It is, therefore, not unfair to assume that the manipulation of vegetable fibres, such as leaves, rushes, straws and other similar products, was really the earliest textile operation. That once conceded, it is no long step to the use of the “plaitted” article as a head covering.
The Encyclopaedia Britannica, in its articles on “Costume” and “Hats” states that the “modern hat can be traced back to the Petasus worn by the ancient Romans when on a journey”; and similar hats, known as Kausia, were also used by the ancient Greeks on like occasions.
The Greek Kausia and the Roman Petasus are described as “hats of a pliant material which could be bent down at the sides like that worn by Atalanta.”
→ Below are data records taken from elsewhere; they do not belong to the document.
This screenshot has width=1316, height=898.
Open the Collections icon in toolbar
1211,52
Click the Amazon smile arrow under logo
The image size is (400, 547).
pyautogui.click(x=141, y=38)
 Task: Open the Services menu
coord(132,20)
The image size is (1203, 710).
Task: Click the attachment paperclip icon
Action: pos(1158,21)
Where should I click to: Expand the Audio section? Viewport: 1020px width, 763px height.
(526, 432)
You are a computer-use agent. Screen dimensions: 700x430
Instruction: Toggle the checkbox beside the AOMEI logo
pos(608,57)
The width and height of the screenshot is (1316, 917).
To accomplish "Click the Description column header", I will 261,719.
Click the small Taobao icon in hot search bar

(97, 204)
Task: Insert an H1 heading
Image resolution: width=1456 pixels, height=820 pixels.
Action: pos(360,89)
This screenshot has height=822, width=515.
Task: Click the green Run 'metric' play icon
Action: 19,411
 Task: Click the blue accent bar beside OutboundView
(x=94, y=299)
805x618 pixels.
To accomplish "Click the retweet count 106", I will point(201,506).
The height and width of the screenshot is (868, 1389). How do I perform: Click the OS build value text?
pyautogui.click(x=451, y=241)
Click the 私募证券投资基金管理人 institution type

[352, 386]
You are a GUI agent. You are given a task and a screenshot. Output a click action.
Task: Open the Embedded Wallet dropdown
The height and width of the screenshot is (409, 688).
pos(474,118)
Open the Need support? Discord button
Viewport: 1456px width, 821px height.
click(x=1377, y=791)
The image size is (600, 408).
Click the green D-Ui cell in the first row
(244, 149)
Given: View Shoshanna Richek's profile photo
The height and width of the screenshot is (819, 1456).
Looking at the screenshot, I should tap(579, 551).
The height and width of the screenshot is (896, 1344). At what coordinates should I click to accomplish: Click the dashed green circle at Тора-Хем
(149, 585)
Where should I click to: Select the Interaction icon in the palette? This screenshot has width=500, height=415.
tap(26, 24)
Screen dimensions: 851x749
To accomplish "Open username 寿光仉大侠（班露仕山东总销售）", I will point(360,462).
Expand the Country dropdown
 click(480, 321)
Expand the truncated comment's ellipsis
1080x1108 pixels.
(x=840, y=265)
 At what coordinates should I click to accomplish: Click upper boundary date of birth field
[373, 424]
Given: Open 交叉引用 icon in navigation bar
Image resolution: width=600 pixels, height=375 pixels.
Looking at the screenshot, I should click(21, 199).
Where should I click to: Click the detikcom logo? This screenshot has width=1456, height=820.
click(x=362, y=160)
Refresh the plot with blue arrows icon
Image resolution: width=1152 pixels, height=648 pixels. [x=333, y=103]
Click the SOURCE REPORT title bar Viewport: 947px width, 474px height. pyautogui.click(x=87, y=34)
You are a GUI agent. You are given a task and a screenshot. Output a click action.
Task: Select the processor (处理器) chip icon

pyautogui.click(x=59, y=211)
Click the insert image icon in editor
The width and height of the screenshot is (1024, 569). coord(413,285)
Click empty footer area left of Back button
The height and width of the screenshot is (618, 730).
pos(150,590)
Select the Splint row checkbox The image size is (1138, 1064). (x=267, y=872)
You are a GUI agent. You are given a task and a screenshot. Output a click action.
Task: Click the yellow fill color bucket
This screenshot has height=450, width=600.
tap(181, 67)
La Croix, a French writer on the subject, assures us that the early Romans and Franks “sought Bast and Straw of which to make them hats,” and there is an antique statue of Mercury in the Vatican at Rome, which has for head covering a hat of a “wide-awake” nature, sculptured in close imitation of a finely plaitted straw.
The Goddess Hera (the Grecian name for the Roman Juno), Queen of Olympus, is depicted on ancient vases, coins and statues wearing a Stephanos [one of the statues, the original of which was by Praxiteles (350 B.C.), representing Hera Teleia standing, is known to moderns by copies to be found in the Vatican and other museums]. Pausanias (c. 160 B.C.) speaking of the coins of Argos, specifically describes Hera as wearing a Stephanos. This was a head covering consisting only of a crown, similar in shape to a modern Turkish fez inverted, of the same breadth and height all round, and was made of various vegetable products.
Fig. 2
STEPHANOS, FROM TERRA-COTTA (700 B.C.), BRITISH MUSEUM
In the British Museum is to be seen a small terra-cotta figure seated wearing the above sketched Stephanos in which the plaitting marks of coarse vegetable fibres are very distinct. This is probably the earliest extant record, in the plastic art, of a straw hat.
“Wicker work (poloi kalathoi) was also used by the ancient Greeks to make brim-less hats.” (Gerard. Antike Bildwerke.)
The ancient Etruscans wore what was known as a Tutulus, a brimless hat with a high pointed centre to the crown; and a broad brimmed hat similar to the Petasus, but with a pointed top like the Tutulus.